SAWAHLUNTO (SUMBAR ) SUARA PANCASILA.ID –– Kualitas udara di Kota Sawahlunto dalam sepekan terakhir mengalami penurunan yang cukup signifikan. Kabut asap yang semakin parah akibat kebakaran hutan dan lahan (karhutla) dari sejumlah daerah di sekitar Sumatera Barat mulai menyelimuti Kota Arang sejak beberapa hari lalu.
Pantauan di lapangan menunjukkan jarak pandang berkurang, terutama pada pagi dan sore hari. Aroma asap juga mulai tercium hingga ke permukiman warga. Kondisi ini tentu menimbulkan kekhawatiran, mengingat kabut asap berpotensi menimbulkan berbagai gangguan kesehatan.
Menyikapi kondisi tersebut, Pemerintah Kota Sawahlunto melalui Dinas Kesehatan dan BPBD segera mengeluarkan imbauan resmi kepada seluruh masyarakat agar meningkatkan kewaspadaan dan menjaga kesehatan selama kondisi kabut asap berlangsung.
Kepala Dinas Kesehatan Kota Sawahlunto, dr. Ranu Verra Mardianti, menjelaskan bahwa paparan asap dalam waktu lama dapat memicu gangguan saluran pernapasan. Kelompok yang paling rentan terdampak adalah anak-anak, lansia, ibu hamil, serta masyarakat dengan riwayat penyakit asma, ISPA, dan penyakit jantung.
“Kami mengimbau masyarakat untuk membatasi aktivitas di luar ruangan, terutama pada jam-jam ketika kabut asap terlihat pekat. Jika terpaksa harus beraktivitas di luar rumah, pastikan menggunakan masker, utamakan masker N95 atau masker bedah, untuk mengurangi paparan partikel halus dari asap,” ujarnya, Rabu (27/08/2026).
Selain itu, dr. Ranu juga mengimbau masyarakat untuk memperbanyak konsumsi air putih minimal 8 gelas sehari, mengonsumsi makanan bergizi, dan menjaga kebersihan lingkungan rumah. Pintu dan jendela juga disarankan untuk tetap tertutup rapat saat kabut asap tebal agar udara di dalam rumah tetap bersih.
Pemko Sawahlunto juga menegaskan agar masyarakat tidak melakukan pembakaran sampah maupun pembukaan lahan dengan cara dibakar.
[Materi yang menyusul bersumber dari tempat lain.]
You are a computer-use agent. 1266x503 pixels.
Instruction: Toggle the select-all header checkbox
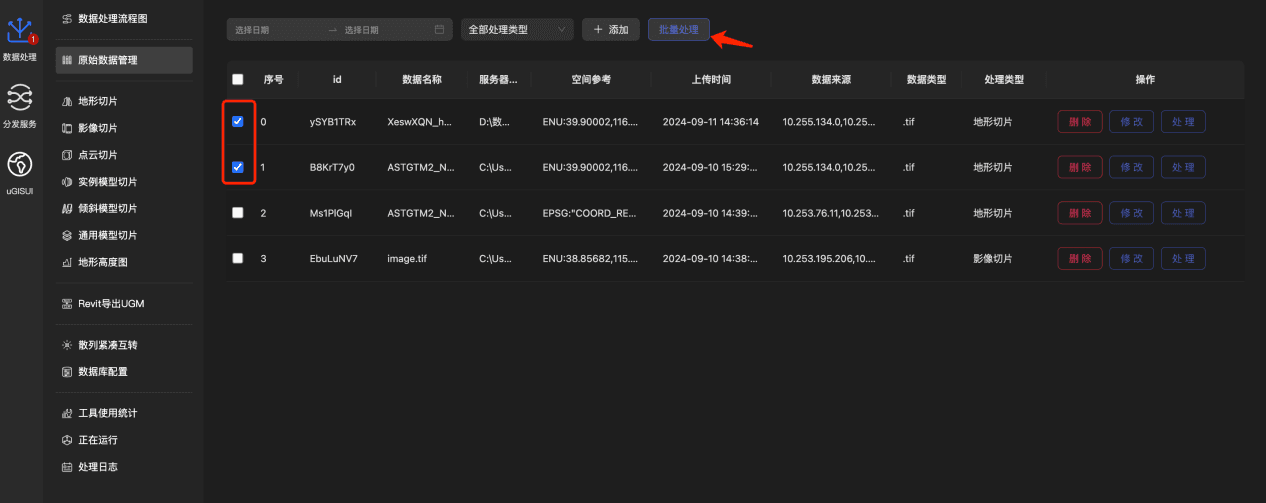(237, 79)
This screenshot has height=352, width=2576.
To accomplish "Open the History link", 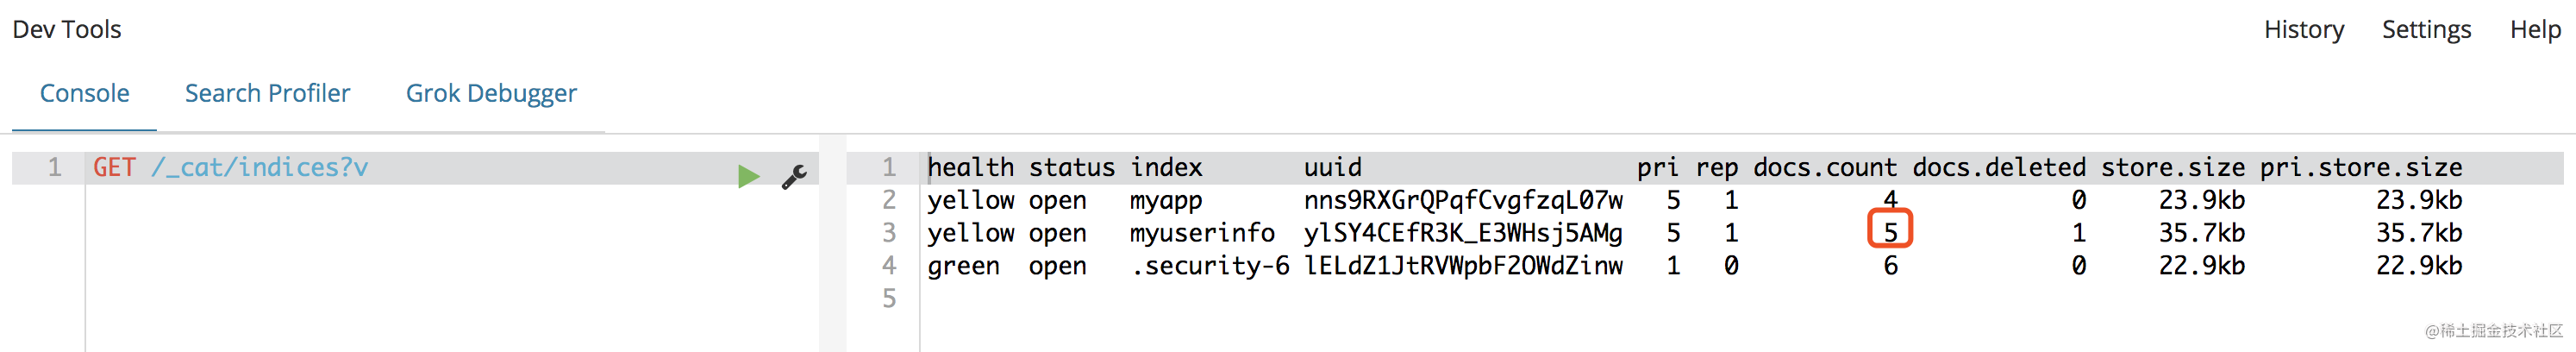I will tap(2303, 30).
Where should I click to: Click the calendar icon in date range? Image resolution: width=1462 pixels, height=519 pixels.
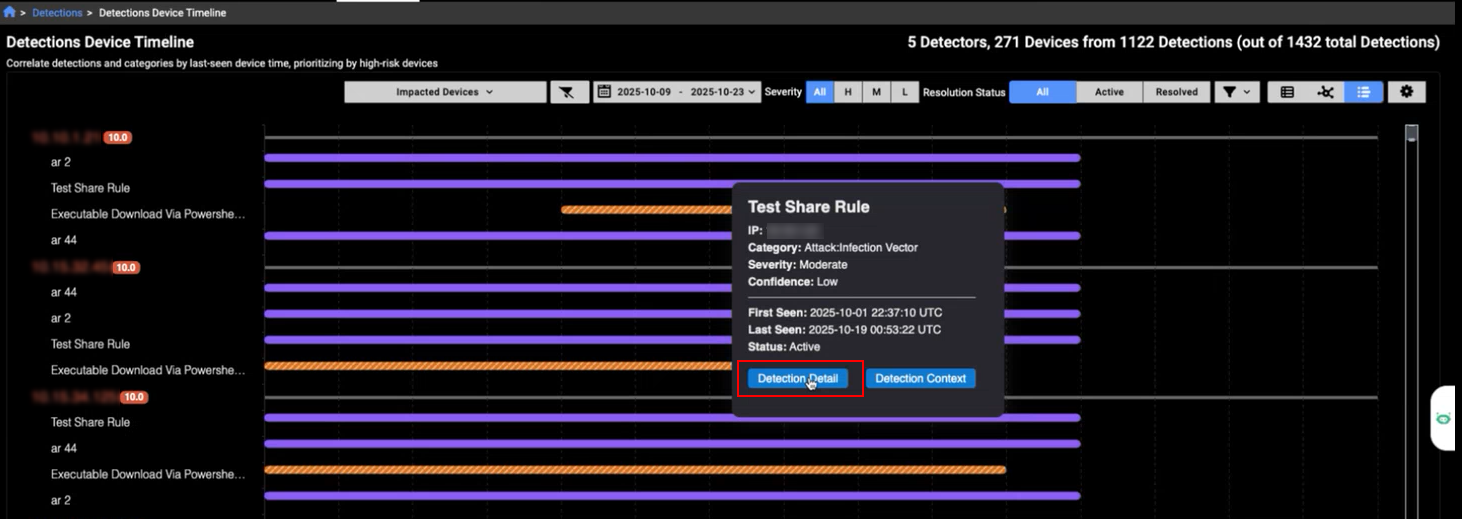[604, 92]
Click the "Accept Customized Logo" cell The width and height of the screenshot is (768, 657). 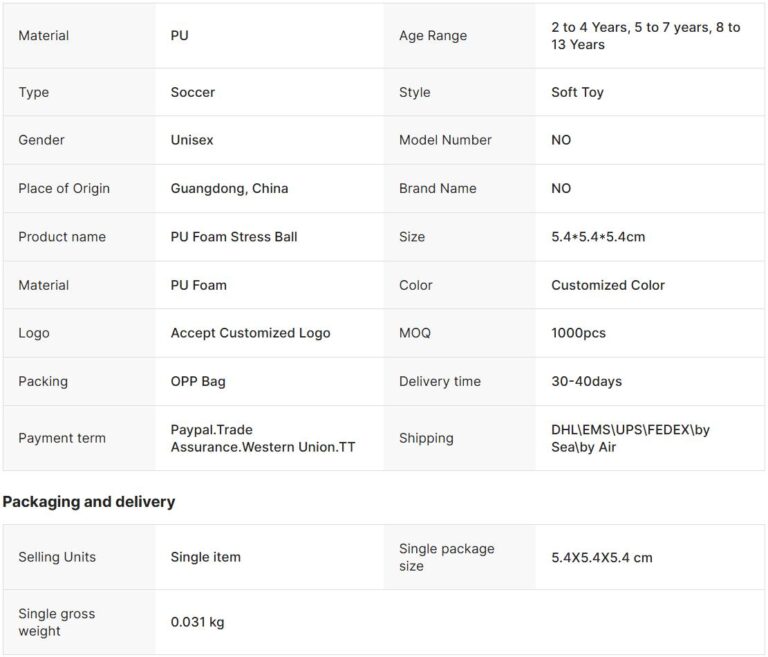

Tindakan tersebut dinilai dapat memperparah kondisi kabut asap yang sudah terjadi dan melanggar aturan.
“Mari kita lindungi diri, keluarga, dan lingkungan. Jaga kesehatan dan tetap waspada terhadap kabut asap. Bila mengalami gejala seperti sesak napas, batuk berkepanjangan, mata perih, atau iritasi tenggorokan, segera periksakan diri ke Puskesmas atau fasilitas kesehatan terdekat agar mendapatkan penanganan yang tepat,” tambah imbauan Pemko.
Saat ini Pemko Sawahlunto melalui BPBD, Dinas Kesehatan, dan Dinas Lingkungan Hidup terus memantau perkembangan kualitas udara secara berkala. Koordinasi juga terus dilakukan dengan Pemerintah Provinsi Sumatera Barat dan daerah-daerah terdampak karhutla untuk langkah penanganan dan antisipasi lebih lanjut.